# Start of RECORDED DATA

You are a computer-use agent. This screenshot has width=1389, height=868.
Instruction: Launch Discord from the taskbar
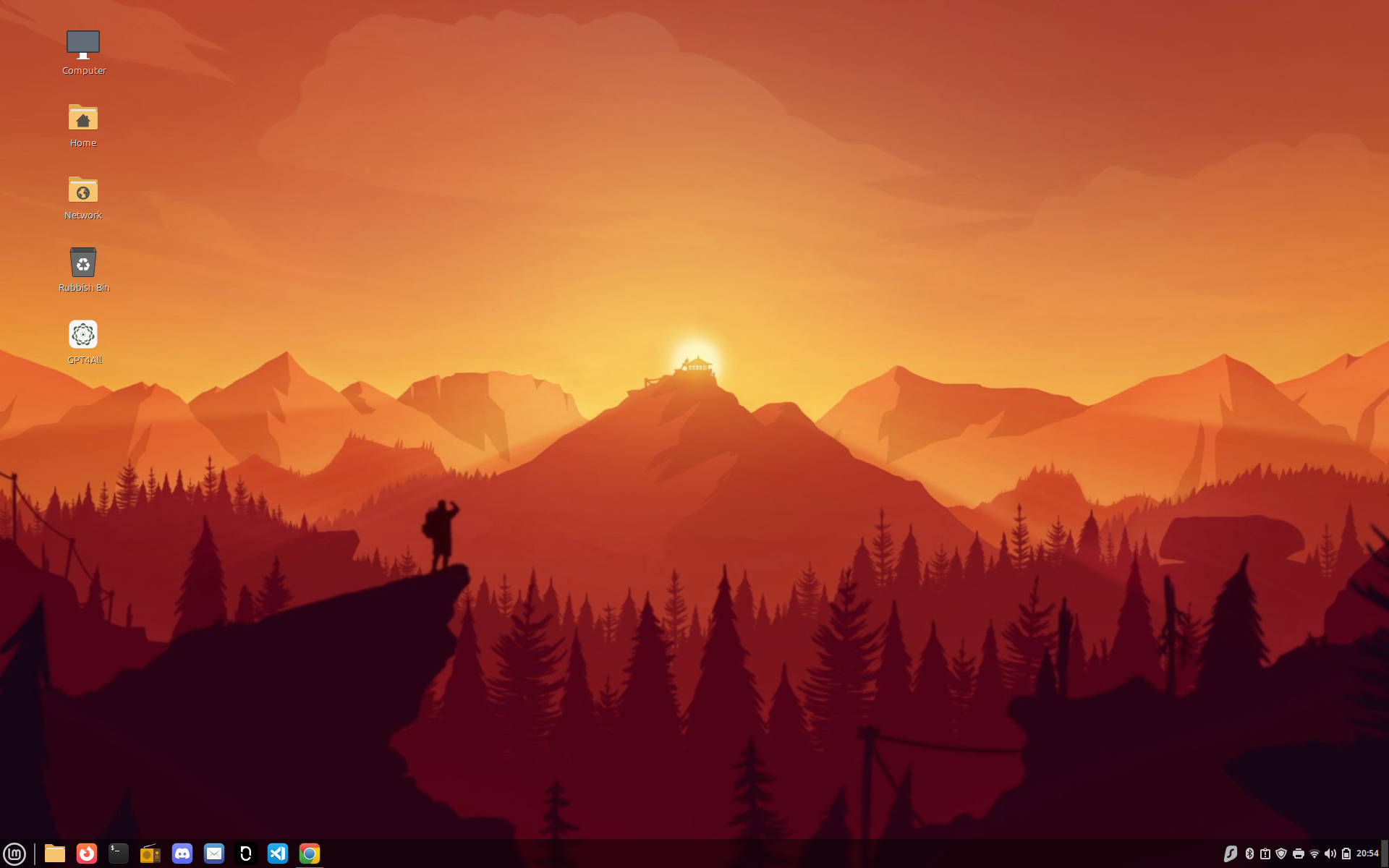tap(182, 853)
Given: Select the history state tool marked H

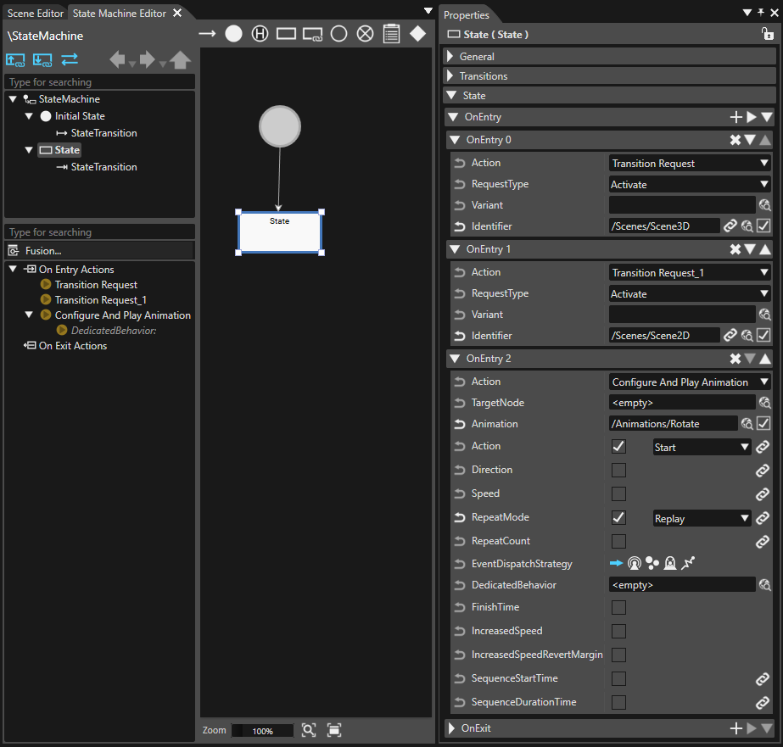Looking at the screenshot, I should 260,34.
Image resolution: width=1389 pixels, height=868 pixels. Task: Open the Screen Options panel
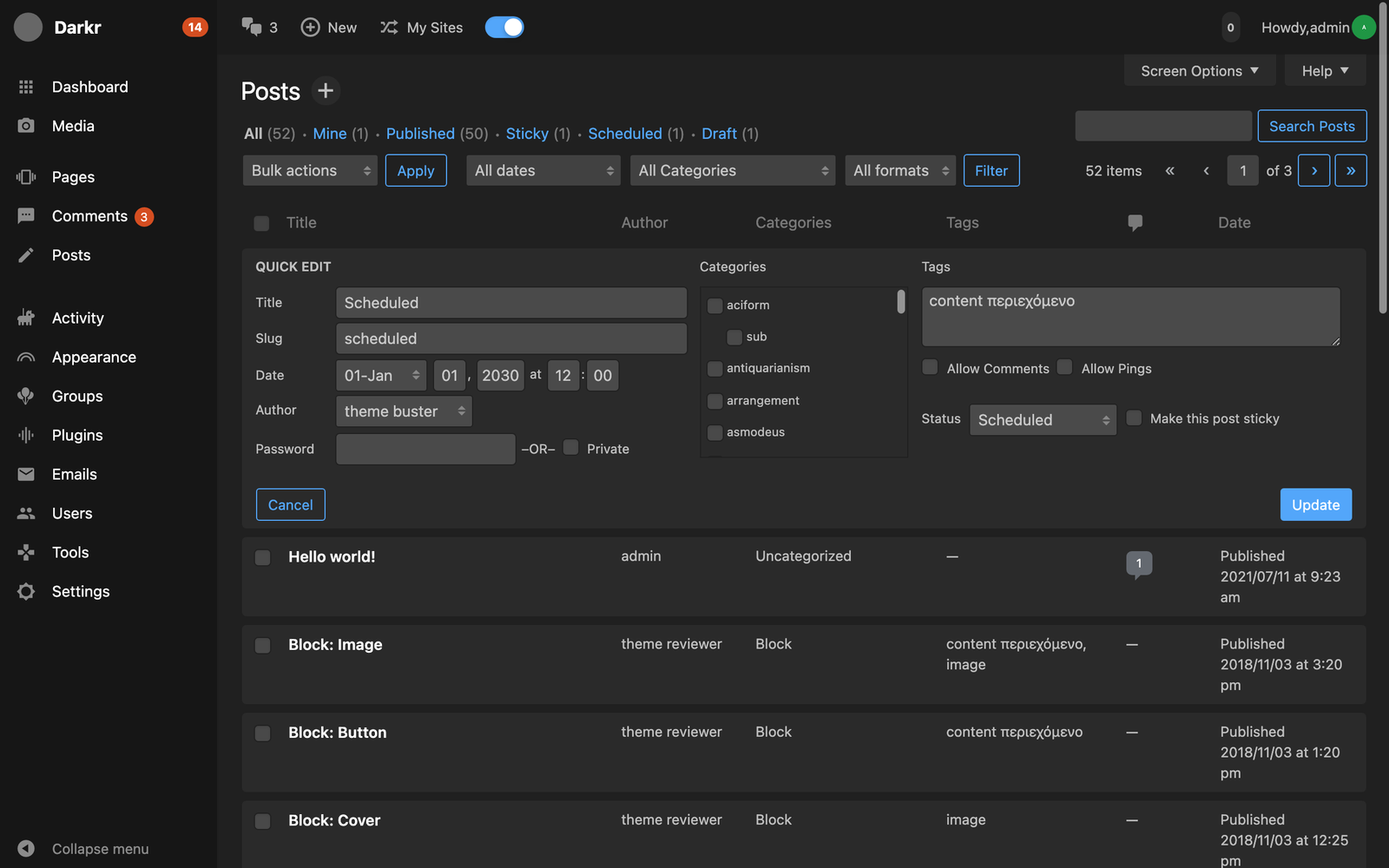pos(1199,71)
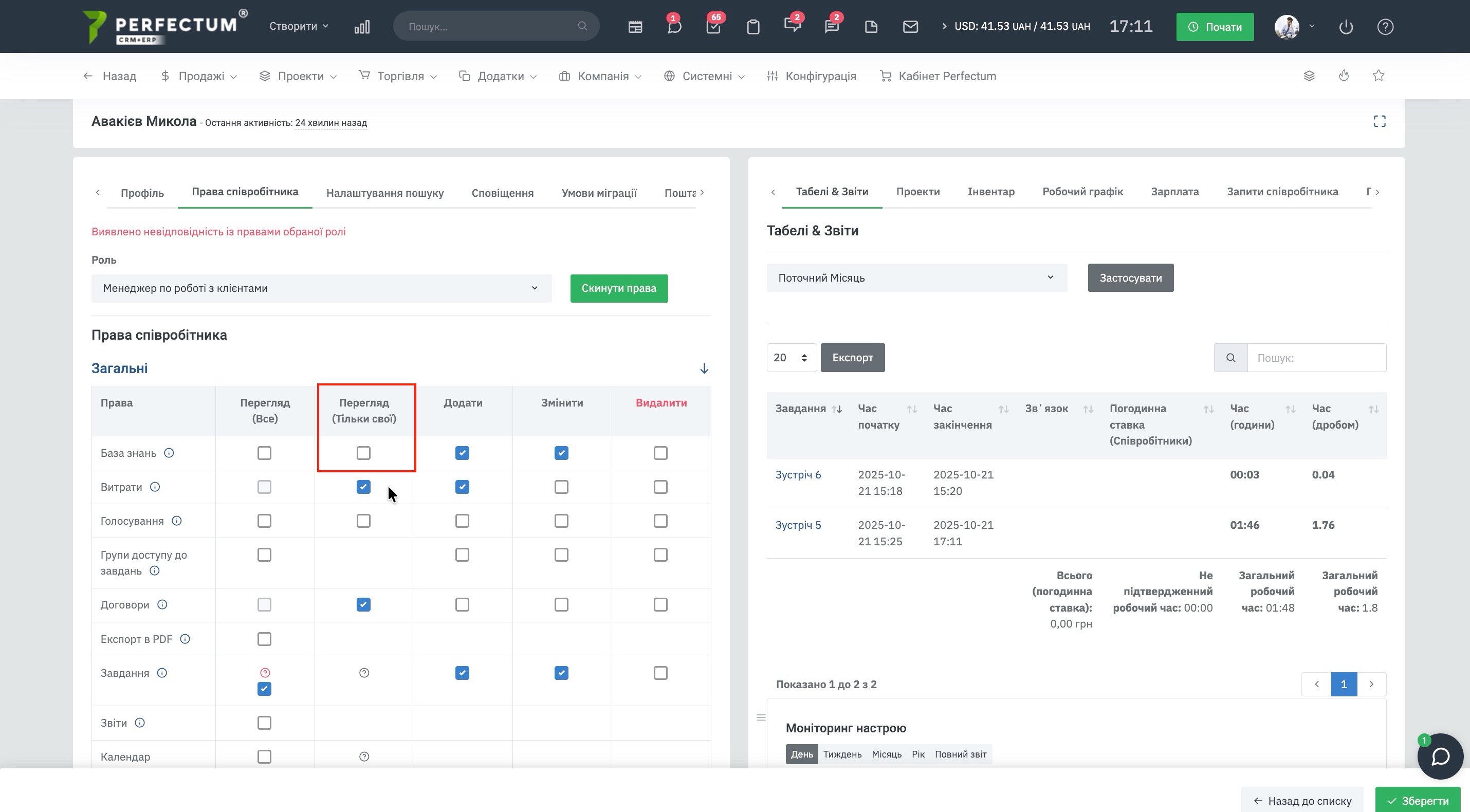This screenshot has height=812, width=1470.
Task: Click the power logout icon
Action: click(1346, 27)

# End of RECORDED DATA

▸ **TASK PROMPT**: Output every line of the records above as a Markdown table with two columns, Row and Line, numbering the rows and skipping blank lines. Leave the pictures out.

▸ **CORRECT ANSWER**:
| Row | Line |
|---|---|
| 1 | You are a computer-use agent. This screenshot has width=1389, height=868. |
| 2 | Instruction: Launch Discord from the taskbar |
| 3 | tap(182, 853) |
| 4 | Given: Select the history state tool marked H |
| 5 | Looking at the screenshot, I should 260,34. |
| 6 | Image resolution: width=1389 pixels, height=868 pixels. Task: Open the Screen Options panel |
| 7 | pos(1199,71) |
| 8 | This screenshot has height=812, width=1470. |
| 9 | Task: Click the power logout icon |
| 10 | Action: click(1346, 27) |